Shopping for the best Mortgage rate possible has always been the primary objective when borrowing a home loan. As well it should be! The challenge with this strategy is that there is much misleading information released on the subject by various media. Internet websites and email marketing, along with other media such as radio, television, and billboard advertising, have brought the importance of interest rates to the forefront of consumers’ minds.
Bait and Switch Technique
The problem with this type of marketing is that it is designed to make the lender’s phone ring. Often, the advertiser offers a ridiculously low mortgage interest rate, with the intent of using a bait-and-switch technique once the client is reeled in. This is often done through short pricing.
Short pricing is a term that is used when a Mortgage lender offers an extremely attractive interest rate, but that rate is only locked-in for a very brief period of time.
The Short Lock Period
The average consumer enters into a purchase contract to buy a home for at least 30 days. Pricing on an interest rate locked in for a 7-day period is of no use to most prospective home buyers. It simply isn’t enough time to complete the transaction. While the billboard advertising or Internet banner ad may boast a terrific rate, the lock-in period is often not realistic in terms of providing enough time to negotiate a purchase contract and close the deal.
So, be very careful when shopping for interest rates. Make sure that when you are quoted a rate, you are asking the broker what the lock duration is. Make sure that the lock period allows you enough time to complete your purchase transaction.
Comparing APR May Not Work All The Time
Another common marketing ploy that makes mortgage interest rates appear attractive is geared around the manner in which fees are presented. This applies to home buyers as well as those looking to refinance their homes. All lenders are required by law to state the real cost of the financing through the Annual Percentage Rate (APR) each time an interest rate is quoted in advertising. APR takes many of the fees associated with the loan into consideration, and it is usually listed in fine print as a disclaimer. Advertisers often list a low-interest rate in large bold type, but the higher APR indicates in fine print that several points are being charged to get that rate.
While APR can be helpful in comparing rates seen in advertising, it is important for consumers to know that mortgage lenders use different methods to calculate APR. Hence it is not an entirely fail-safe method for comparing interest rates.
Are Points Included In The Quote Or Not?
Additionally, the consumer must take into consideration that the interest rate is not the only important factor in obtaining financing. Another equally important question to answer is, “How long do I need to borrow this money? The length of time you need to borrow the money has a profound impact on whether or not you should be paying upfront fees (points), and likewise has bearing on your loan program selection.

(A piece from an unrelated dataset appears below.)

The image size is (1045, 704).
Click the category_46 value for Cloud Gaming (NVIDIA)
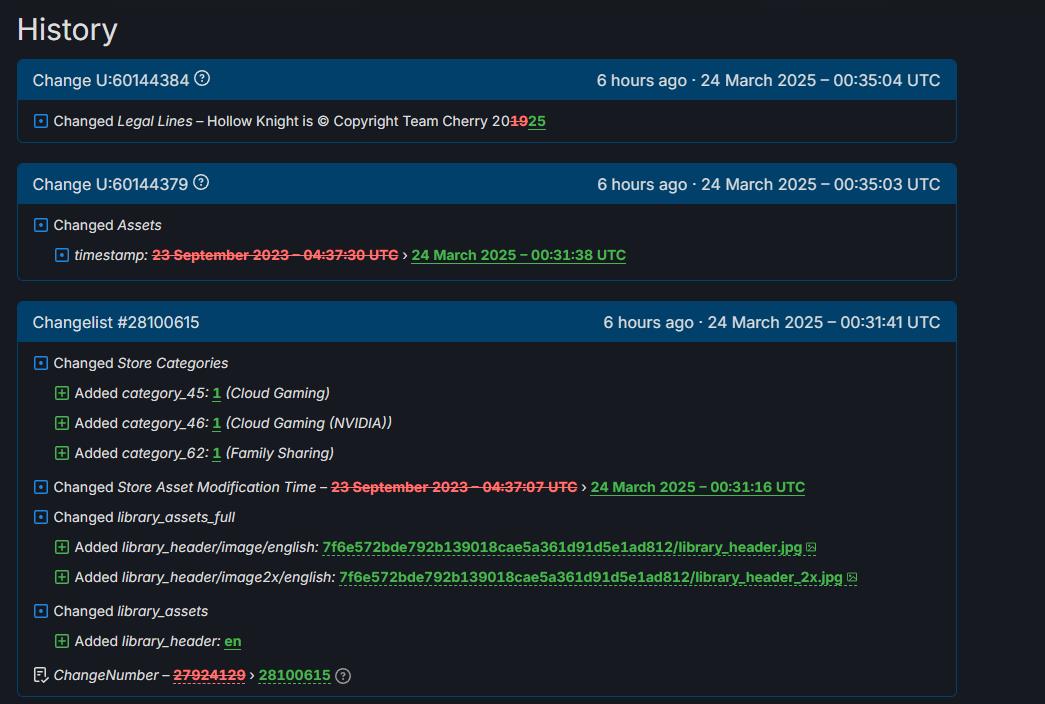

Check on Lender’s Expertise and Credibility
Also, consider the expertise and credibility of the mortgage lender. Google them to see if they have been covered favorably in media. Check their Yelp and Google+ rating and read client reviews. I know of a large mortgage company that consistently advertises the lowest mortgage rates, but has almost 600 complaints with Better Business Bureau. Would you work with such a lender even if they have the lowest rates?
A well-versed consultant will ask you many questions about your short- and long-term goals and assist you in choosing a loan program that is truly suited to those goals.
In conclusion, with mortgage rates being as low as they are currently, taking advantage of this low rate scenario whether refinancing or buying is paramount.